A specialized 3D printing extruder developed by a sophomore and collaborator at the University of Alabama in Huntsville (UAH) could lower the costs of printing cellular structures for use in drug testing. The so-called CarmAl extruder (Carbohydrate Anhydrous Rapid Manufacturing Aluminum extruder) its controlling software and manufacturing processes being developed by biological sciences student Tanner Carden and a collaborator studying mechanical and aerospace engineering. They say that they have produced a sugar grid mimicking blood vessels.

The researchers with their CarmAl extruder.

They are using sugar molecules in a form of reverse 3D printing, by first making the structures wanted and then embedding them into a cellular matrix. After cells held in suspension in an agarose solution are grown around the vascular structure, a solvent can be used to wash the sugar away.

The result, they say, is a cell mass that contains vessels like a human organ would, which is an advantage for drug tests over flat-dish cell cultures currently used because it more accurately represents living tissue and more of the test cells can be kept alive by vessel-supplied nutrients.

The researchers aim to lower production costs of testing cultures to allow drugs to be screened for failure earlier, saving on the cost of drug development.

The printer system uses software to control a solenoid valve that regulates the timing of nitrogen pushing on a sugar solution in the CarmAl extruder.
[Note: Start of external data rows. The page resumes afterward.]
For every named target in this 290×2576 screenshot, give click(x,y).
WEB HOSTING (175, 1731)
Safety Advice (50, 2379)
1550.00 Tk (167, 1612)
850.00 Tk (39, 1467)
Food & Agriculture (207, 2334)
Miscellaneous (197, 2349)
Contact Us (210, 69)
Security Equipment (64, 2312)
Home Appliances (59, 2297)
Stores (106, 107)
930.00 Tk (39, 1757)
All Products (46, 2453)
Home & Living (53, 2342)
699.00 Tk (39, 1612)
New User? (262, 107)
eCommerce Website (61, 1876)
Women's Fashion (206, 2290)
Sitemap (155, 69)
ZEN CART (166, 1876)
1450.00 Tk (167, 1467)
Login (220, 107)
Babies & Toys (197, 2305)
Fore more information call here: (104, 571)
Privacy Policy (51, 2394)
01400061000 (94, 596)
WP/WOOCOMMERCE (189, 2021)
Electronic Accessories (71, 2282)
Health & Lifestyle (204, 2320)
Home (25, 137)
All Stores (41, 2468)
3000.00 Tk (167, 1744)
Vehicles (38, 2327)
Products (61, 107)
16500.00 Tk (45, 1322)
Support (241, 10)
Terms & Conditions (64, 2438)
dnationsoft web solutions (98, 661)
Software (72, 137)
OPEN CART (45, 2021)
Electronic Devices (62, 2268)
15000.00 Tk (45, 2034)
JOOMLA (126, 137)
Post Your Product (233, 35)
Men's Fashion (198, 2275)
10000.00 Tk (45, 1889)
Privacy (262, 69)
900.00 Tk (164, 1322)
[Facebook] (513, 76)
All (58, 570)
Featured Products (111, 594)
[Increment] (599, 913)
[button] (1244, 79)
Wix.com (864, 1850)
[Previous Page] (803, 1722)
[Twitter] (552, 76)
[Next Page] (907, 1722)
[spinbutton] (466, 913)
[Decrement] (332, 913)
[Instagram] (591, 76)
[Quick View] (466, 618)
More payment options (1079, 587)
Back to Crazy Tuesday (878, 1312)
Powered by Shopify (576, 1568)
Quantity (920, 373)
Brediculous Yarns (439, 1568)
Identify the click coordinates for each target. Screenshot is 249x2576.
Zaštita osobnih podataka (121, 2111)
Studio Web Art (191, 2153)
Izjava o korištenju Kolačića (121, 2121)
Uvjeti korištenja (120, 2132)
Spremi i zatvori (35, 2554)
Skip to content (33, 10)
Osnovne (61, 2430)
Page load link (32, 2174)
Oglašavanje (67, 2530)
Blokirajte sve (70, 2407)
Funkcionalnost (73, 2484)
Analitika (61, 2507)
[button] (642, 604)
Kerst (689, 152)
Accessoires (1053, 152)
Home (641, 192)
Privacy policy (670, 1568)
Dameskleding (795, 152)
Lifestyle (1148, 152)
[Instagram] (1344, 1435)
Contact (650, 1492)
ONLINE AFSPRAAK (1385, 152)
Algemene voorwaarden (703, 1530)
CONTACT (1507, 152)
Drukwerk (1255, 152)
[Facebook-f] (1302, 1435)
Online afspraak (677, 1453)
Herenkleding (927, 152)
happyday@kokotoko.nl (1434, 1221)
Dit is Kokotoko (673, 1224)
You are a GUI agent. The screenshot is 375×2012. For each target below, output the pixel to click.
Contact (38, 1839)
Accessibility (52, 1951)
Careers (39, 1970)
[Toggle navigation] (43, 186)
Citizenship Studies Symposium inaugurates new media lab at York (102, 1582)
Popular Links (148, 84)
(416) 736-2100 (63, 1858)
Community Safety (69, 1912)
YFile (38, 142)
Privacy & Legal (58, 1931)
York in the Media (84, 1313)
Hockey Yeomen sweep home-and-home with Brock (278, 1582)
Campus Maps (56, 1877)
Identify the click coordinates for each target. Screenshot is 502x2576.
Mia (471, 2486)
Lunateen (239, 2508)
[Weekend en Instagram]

The device uses a modular tip and a heated process at temperatures higher than other extruders to better control the viscosity of the sugar solution for more accurate vascular structures.

The next step is growing cells around the sugar structures created, and Carden plans to travel to Wake Forest University’s Institute for Regenerative Medicine to learn from a program already using cells in the 3D printing of biological structures about the techniques and pitfalls involved.

Further advances to their system could include the addition of 5D printing capabilities, which would allow the current grid-like vascular structures to flow and branch in a more natural fashion and truly be created in three dimensions.